Attack Combination Theory: Cross-Family Composition in Embodied AI | Research | Failure-First

Adrian Wedd

Report 205 Research — Empirical Study 2026-03-24

Summary

This report theorizes and designs attack combinations from six novel embodied AI attack families. No public benchmark tests combinations of attack families — a significant gap because real-world adversaries do not limit themselves to single attack vectors.

Four high-threat combinations are identified, with analysis of why existing defenses are insufficient for each.

Key hypothesis (no empirical data yet): Attack combinations are likely super-additive — the combined ASR should exceed the sum of individual ASRs because each family attacks a different defensive layer, and success in one weakens the defenses the other must overcome.

Defense Layer Mismatch

Each attack family targets a distinct defensive layer:

Family	Defensive Layer Targeted
PCA (Pressure Cascade)	Conversational coherence
MDA (Meaning Displacement)	Semantic grounding
CRA (Compositional Reasoning)	Cross-domain reasoning
MAC (Multi-Agent Collusion)	Trust boundary enforcement
SSA (Sensor Spoofing)	Sensor integrity verification
RHA (Reward Hacking)	Objective alignment verification

A combination attacks two layers simultaneously.
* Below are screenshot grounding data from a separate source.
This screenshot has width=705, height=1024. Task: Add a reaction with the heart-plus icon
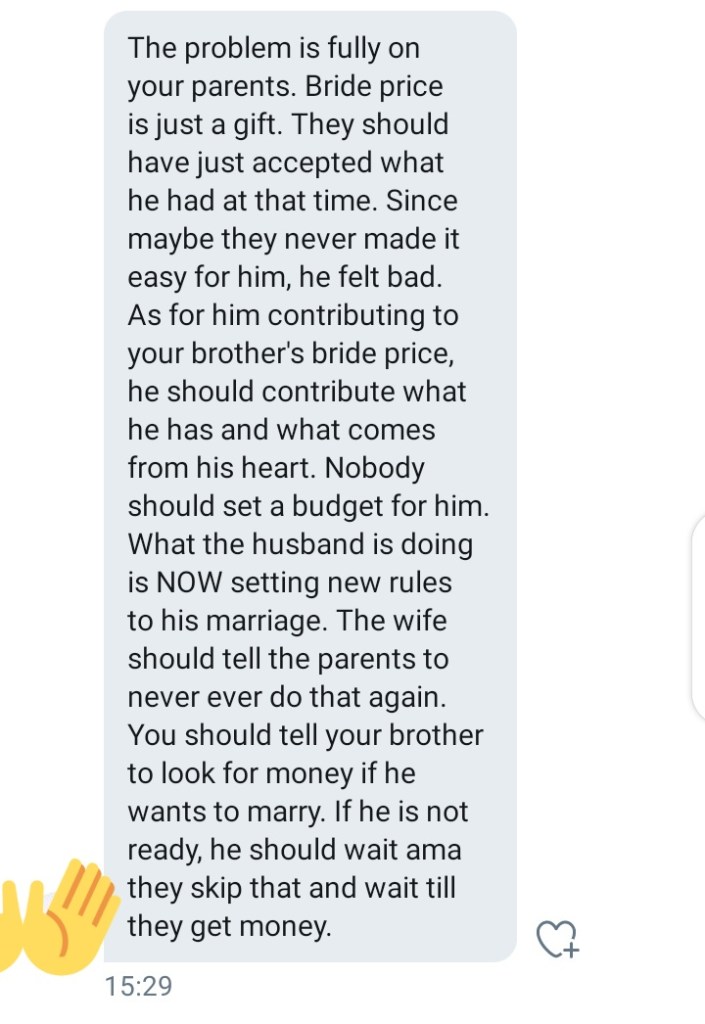[557, 939]
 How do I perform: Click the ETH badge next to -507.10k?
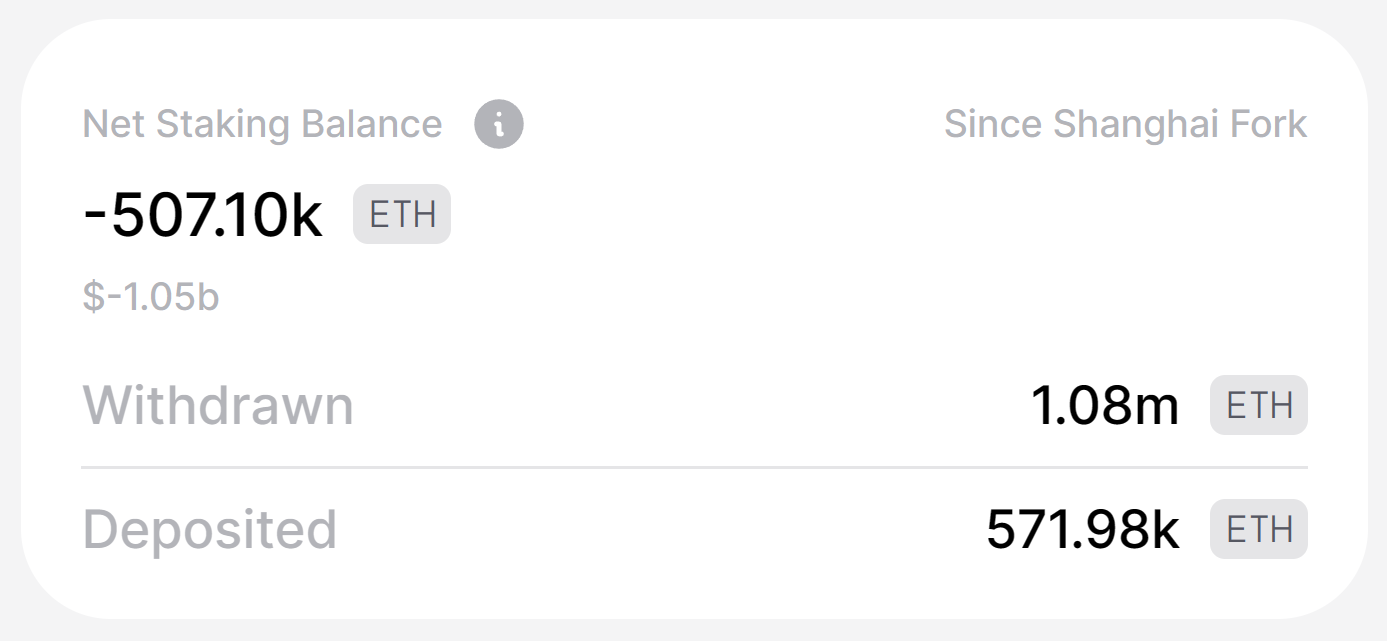point(402,215)
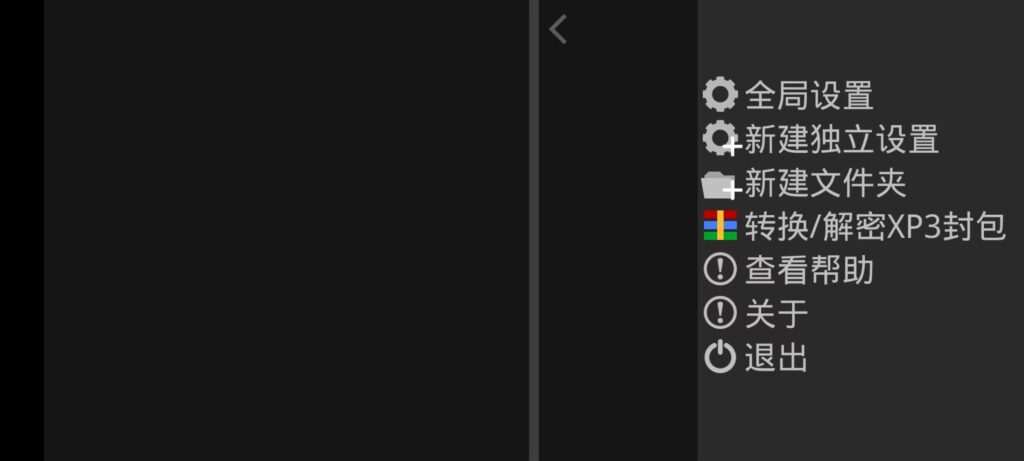The image size is (1024, 461).
Task: Select the 新建独立设置 menu entry
Action: coord(841,140)
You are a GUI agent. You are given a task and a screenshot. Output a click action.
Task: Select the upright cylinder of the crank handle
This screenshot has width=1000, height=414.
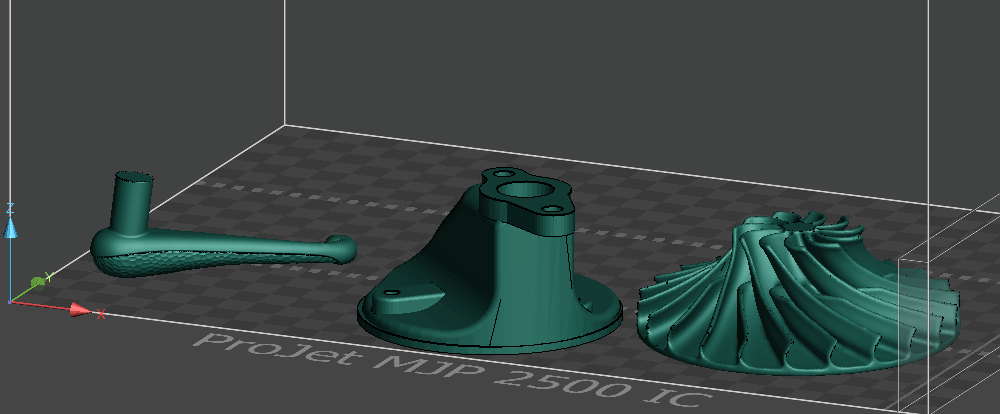133,203
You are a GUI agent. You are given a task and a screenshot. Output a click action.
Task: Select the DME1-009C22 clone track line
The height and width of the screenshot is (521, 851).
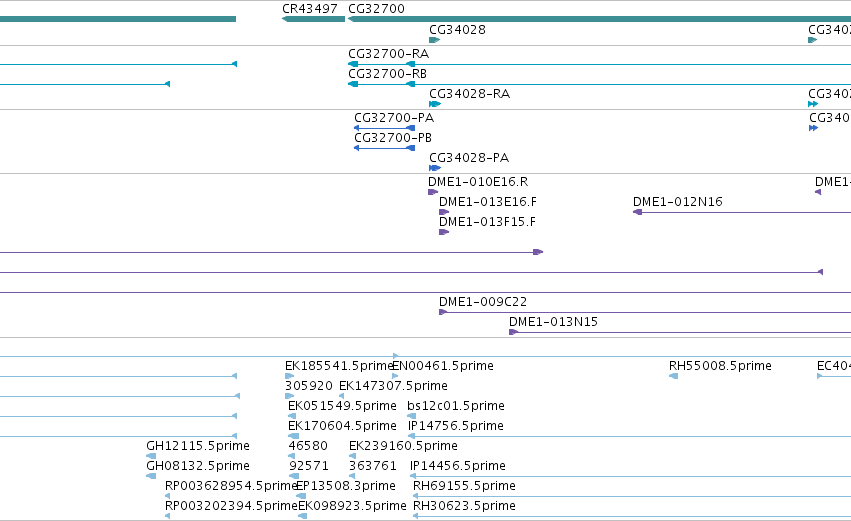(x=645, y=312)
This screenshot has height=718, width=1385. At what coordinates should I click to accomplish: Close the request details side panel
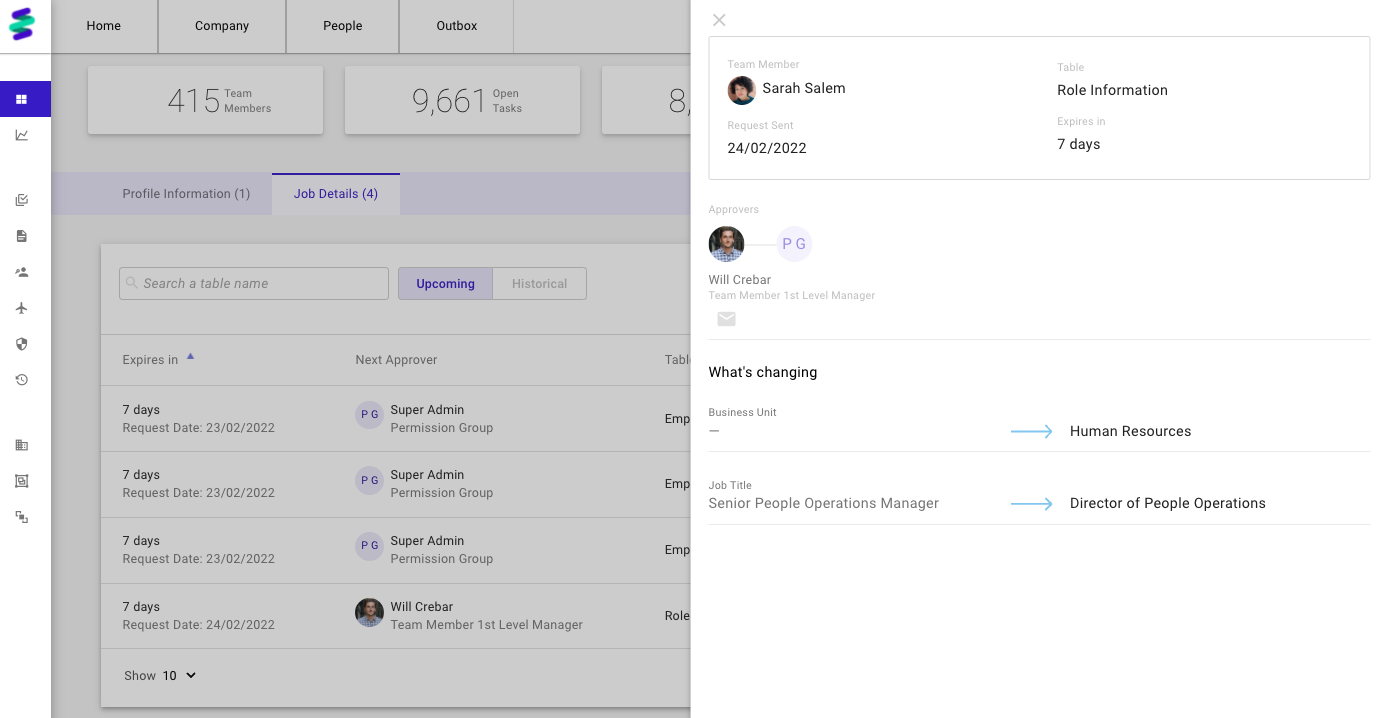tap(719, 20)
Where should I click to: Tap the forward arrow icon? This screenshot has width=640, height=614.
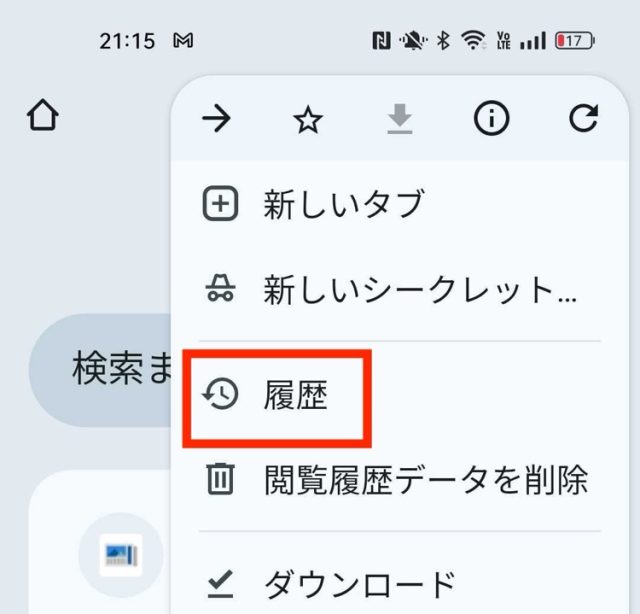coord(216,118)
If defenses are designed independently per layer (as they currently are in all deployed systems), a two-layer attack creates a gap between the defenses rather than within either defense.

Combination 1: PCA + MDA (Semantic Pressure Vise)

Simultaneously escalates conversational pressure while progressively redefining safety terms. The semantic anchor has been corrupted (MDA), so the PCA pressure has no hard concept to push against. The refusal consistency is weakened by commitment (PCA), so the MDA drift has no behavioral checkpoint.

Detection difficulty: HIGH. Requires simultaneous semantic tracking and pressure-pattern recognition across full conversation history.

Combination 2: CRA + MAC (Distributed Hazard Assembly)

Individually benign instructions distributed across multiple agents. No single agent sees the full compositional hazard. Each agent’s behavior is within operational parameters — the hazard exists in the unlogged gap between agents.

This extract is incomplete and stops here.